Carrying a Jurassic on me
Chapter 1924 - 908: Press Conference (Part 2)
CHAPTER 1924: CHAPTER 908: PRESS CONFERENCE (PART 2)
The sign includes pictures and text.
However, even so, not many people can understand it, so a narrator is needed.
The narrators are all students who have participated in experimental studies, at a minimum, they must understand the knowledge they are explaining. Because the audience for the explanation includes not only the reporters but also many personnel from other laboratories who have ’arrived uninvited’ after receiving the news—essentially their peers.
The reporters don’t understand much and usually ask layman’s questions. For example, Hu Yidao just heard a reporter asking whether Boss Yan’s cattle ranch would use cloning technology in the future to cultivate better beef, expressing concern over eating cloned beef in the future.
Laymen often have more imaginative ideas, which is quite normal.
There’s no need to worry at all about these types of questions; anyone with a little technical knowledge can answer them. But those uninvited members from other laboratories are harder to deal with, as their questions tend to be about practical technical aspects, involving deeper content.
Boss Yan is not afraid of leaks of technology at all. The on-site explanation can only be simple; it’s impossible to explain every step of the actual operation in detail. Narrators also choose to answer the questions that concern the public more, whereas actual technical issues are not what the public cares about—the public usually cares about practical applications, like the layman’s question earlier.
It’s like a technology exhibition where very few people want an in-depth understanding of the technology; more people are concerned about: will their phone signals be better in the future? Can they make calls in remote areas?
Simply put: many people eat eggs, but few are concerned about researching chicken breeding technologies.
Yan Fei’s requirement is to answer more questions from reporters because the questions they ask are what the public cares about. As for the peers who come to ’learn from experience,’ they can only be postponed; we can talk about it later.
Hu Yidao and his group of students envied those who were narrators. Standing beside the signs now, just like models at a car show, constantly having reporters take photos and videos.
The reporters taking photos were not the most enviable part; the key was also having leaders and peers present. Prominent figures from the provincial agriculture, forestry, and livestock technology departments participated, and even many leaders from the government attended—a technical accomplishment filling a gap is great news that adds glory to the entire province, certainly worthy of their support.
Yan Fei was entertaining these people, leading the group of big shots around while acting as a narrator.

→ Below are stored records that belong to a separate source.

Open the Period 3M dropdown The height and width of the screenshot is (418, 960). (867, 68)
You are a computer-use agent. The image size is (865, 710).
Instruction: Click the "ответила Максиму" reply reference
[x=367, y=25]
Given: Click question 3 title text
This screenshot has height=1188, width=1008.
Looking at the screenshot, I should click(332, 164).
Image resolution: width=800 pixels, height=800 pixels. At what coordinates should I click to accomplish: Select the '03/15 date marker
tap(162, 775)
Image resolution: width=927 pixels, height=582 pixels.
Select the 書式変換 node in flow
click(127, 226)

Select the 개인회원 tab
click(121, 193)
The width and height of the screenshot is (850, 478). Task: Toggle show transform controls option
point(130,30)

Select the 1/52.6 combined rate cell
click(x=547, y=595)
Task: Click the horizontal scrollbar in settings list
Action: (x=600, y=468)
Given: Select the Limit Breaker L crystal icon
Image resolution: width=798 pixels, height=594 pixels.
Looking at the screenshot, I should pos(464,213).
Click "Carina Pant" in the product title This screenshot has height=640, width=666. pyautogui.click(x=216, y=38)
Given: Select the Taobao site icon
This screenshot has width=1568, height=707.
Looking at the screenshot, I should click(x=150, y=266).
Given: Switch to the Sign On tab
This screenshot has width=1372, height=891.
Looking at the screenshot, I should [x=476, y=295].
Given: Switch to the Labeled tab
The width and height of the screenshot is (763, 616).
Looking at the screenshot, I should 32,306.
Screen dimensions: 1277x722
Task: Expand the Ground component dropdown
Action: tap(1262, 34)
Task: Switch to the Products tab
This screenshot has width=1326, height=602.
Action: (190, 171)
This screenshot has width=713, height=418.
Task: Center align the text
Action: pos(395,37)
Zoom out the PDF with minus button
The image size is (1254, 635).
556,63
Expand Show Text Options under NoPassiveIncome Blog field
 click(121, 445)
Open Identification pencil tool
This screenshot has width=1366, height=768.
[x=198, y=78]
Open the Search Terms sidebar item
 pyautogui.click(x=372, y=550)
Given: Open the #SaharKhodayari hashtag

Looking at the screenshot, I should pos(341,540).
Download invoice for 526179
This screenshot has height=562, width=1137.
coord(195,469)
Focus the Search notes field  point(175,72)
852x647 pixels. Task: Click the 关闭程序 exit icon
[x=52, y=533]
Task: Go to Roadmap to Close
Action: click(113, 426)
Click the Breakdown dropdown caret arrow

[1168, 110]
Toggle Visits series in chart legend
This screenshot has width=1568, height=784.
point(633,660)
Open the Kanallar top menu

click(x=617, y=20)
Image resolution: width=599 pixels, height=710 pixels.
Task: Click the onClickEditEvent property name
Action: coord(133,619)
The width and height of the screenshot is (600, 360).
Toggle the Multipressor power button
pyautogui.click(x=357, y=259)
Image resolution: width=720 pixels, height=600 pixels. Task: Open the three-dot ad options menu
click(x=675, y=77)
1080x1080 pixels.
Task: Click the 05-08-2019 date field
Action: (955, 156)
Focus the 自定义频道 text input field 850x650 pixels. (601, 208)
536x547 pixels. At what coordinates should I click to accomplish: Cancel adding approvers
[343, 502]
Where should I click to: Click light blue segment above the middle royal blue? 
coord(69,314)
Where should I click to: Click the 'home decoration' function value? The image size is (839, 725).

In terms of technical level, Boss Yan is slightly above the technicians who participated in the actual experiments, being a narrator poses no problems.
Meanwhile, some of the peers, listening to the explanations, were also subtly asking the student narrators: Your understanding of this is quite deep, did you participate in the experiments?
The narrators indeed participated in the experiments. Their own laboratory has the convenience that, as long as it doesn’t affect the experiments, everyone is entirely free to observe. Sometimes, those simple repetitive experiments can allow students to try their hand in turns, creating as many opportunities as possible for everyone to step onto the experiment platform.
The difference between insiders and laymen is obvious; a few words can roughly reveal whether one is an insider or layman.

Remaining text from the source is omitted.